_DIRECTIONS_
1: In the passage about officials at the railway platform, what is each of the individual officers on the platform described as doing?
2: Reproduce the part of the railway platform passage that opens with the words containing "their red uniforms" and closes with "of the women.".

_SOURCE TEXT_
^^^^^^^^^^^^^^^^
The same impression was produced by the well-dressed functionaries

and officers who were scattered about the platform and in the

first-class carriage. At a table covered with bottles was sitting

the governor, who was responsible for the whole expedition,

dressed in his half-military uniform and eating something while he

chatted tranquilly about the weather with some acquaintances he

had met, as though the business he was upon was of so simple and

ordinary a character that it could not disturb his serenity and

his interest in the change of weather.

 

At a little distance from the table sat the general of the police.

He was not taking any refreshment, and had an impenetrable bored

expression, as though he were weary of the formalities to be gone

through. On all sides officers were bustling noisily about in

their red uniforms trimmed with gold; one sat at a table finishing

his bottle of beer, another stood at the buffet eating a cake, and

brushing the crumbs off his uniform, threw down his money with a

self-confident air; another was sauntering before the carriages of

our train, staring at the faces of the women.

 

All these men who were going to murder or to torture the famishing

and defenseless creatures who provide them their sustenance had

the air of men who knew very well that they were doing their duty,

and some were even proud, were “glorying” in what they were doing.

 

What is the meaning of it?

 

All these people are within half an hour of reaching the place

where, in order to provide a wealthy young man with three thousand

rubles stolen from a whole community of famishing peasants, they

may be forced to commit the most horrible acts one can conceive,

to murder or torture, as was done in Orel, innocent beings, their

brothers. And they see the place and time approaching with

untroubled serenity.
^^^^^^^^^^^^^^^^
_PROVIDED DATA_
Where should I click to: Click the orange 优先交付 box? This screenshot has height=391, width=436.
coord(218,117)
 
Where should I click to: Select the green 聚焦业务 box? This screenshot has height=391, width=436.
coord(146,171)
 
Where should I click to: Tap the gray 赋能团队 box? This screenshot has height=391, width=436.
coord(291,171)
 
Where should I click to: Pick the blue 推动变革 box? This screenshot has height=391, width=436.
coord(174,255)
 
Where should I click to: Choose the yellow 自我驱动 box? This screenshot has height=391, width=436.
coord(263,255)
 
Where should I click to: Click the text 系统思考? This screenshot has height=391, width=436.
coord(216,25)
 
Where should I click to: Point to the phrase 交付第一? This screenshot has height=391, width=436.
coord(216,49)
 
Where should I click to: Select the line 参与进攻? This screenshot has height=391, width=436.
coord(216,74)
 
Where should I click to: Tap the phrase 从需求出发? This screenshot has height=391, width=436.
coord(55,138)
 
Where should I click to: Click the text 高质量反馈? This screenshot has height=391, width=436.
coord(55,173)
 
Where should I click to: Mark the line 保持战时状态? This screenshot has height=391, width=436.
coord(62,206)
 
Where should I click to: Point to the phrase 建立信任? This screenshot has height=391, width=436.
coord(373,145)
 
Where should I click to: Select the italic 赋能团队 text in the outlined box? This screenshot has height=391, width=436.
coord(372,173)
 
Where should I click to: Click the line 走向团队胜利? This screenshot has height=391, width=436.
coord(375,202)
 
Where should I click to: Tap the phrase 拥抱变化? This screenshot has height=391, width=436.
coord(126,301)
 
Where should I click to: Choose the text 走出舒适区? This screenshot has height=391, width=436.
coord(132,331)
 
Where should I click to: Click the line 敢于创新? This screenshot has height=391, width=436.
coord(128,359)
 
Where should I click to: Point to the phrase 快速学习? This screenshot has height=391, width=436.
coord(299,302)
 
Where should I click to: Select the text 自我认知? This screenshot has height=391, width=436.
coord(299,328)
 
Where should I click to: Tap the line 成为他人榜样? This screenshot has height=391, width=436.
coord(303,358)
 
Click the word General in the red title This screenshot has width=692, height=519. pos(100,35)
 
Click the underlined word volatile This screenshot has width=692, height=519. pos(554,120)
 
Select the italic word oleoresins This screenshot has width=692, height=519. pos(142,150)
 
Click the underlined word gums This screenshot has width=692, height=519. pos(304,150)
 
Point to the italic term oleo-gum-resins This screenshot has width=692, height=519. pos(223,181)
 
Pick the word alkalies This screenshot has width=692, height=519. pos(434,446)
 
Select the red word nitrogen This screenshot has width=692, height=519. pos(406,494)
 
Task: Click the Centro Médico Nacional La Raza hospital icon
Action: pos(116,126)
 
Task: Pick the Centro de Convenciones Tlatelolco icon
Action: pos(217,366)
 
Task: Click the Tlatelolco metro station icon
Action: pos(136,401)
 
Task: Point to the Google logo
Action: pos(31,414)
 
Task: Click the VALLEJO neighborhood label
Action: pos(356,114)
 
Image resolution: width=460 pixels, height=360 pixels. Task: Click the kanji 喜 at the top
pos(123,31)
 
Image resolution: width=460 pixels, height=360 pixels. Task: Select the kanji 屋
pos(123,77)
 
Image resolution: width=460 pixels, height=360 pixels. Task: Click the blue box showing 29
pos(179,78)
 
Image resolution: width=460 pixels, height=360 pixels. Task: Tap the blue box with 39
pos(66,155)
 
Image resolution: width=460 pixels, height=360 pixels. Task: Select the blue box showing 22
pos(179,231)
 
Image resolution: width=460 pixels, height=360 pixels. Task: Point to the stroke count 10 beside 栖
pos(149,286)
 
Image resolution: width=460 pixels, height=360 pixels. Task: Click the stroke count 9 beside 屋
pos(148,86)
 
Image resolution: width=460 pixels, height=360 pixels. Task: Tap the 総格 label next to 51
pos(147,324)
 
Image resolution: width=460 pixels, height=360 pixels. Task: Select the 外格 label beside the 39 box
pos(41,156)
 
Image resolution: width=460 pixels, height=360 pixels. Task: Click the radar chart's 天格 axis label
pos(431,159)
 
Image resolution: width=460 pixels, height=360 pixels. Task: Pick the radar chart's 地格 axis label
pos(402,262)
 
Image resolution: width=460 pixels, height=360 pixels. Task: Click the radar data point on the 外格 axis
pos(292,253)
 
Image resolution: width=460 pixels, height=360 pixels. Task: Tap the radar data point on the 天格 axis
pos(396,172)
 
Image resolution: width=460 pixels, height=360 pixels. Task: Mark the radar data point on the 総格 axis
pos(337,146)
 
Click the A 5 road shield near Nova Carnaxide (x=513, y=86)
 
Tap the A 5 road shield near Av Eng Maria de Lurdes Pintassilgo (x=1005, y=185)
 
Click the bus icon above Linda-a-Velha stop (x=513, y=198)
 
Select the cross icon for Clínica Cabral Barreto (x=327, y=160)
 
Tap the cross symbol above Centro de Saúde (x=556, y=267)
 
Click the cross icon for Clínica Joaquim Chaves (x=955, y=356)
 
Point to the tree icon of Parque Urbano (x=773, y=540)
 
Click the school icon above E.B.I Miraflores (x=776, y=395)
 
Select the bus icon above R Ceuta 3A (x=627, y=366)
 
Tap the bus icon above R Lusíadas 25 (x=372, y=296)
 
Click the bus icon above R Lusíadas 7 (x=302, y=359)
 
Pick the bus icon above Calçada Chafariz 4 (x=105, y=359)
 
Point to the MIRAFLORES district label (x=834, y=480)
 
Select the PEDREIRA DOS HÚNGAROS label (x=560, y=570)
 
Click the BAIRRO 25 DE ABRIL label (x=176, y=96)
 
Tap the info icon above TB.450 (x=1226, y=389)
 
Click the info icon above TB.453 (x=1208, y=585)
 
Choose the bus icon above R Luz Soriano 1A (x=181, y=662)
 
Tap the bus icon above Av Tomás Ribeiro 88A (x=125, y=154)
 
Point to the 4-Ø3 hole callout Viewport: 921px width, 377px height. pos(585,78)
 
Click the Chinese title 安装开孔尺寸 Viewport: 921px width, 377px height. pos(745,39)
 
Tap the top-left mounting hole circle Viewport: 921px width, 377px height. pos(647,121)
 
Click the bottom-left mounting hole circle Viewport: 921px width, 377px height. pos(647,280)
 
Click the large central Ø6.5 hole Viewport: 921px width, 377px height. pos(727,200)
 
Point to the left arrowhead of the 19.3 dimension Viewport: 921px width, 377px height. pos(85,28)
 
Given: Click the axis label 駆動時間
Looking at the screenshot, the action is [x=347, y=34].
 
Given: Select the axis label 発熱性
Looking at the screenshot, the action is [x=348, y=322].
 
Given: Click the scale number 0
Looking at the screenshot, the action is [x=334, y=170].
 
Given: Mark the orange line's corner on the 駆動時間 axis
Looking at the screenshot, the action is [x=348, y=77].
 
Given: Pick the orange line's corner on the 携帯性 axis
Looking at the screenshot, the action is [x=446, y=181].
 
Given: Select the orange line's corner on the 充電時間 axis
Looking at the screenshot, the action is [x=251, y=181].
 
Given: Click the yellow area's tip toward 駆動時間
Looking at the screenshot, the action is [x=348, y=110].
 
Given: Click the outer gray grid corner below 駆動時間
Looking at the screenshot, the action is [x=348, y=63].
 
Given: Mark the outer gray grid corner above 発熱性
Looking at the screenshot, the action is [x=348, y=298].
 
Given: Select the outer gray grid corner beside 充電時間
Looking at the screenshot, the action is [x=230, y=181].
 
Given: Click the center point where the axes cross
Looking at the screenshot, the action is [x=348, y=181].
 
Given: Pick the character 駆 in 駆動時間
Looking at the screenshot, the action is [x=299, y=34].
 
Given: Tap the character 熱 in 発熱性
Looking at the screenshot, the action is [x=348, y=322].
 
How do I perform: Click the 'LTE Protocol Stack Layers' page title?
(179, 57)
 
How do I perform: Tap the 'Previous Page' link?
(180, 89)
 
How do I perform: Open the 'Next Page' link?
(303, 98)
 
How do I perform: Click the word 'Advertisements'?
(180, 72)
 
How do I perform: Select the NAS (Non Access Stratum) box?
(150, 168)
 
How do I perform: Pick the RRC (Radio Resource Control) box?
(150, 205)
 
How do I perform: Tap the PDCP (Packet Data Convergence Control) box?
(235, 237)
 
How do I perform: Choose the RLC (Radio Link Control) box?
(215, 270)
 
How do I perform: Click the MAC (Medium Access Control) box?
^^^^^^^^^^^^^^^^
_RESULTS OF THE TASKS_
1:
- One officer sits at a table finishing his bottle of beer.
- Another stands at the buffet eating a cake, brushes the crumbs off his uniform, and throws down his money with a self-confident air.
- Another saunters before the carriages of the train, staring at the faces of the women.

2:
their red uniforms trimmed with gold; one sat at a table finishing

his bottle of beer, another stood at the buffet eating a cake, and

brushing the crumbs off his uniform, threw down his money with a

self-confident air; another was sauntering before the carriages of

our train, staring at the faces of the women.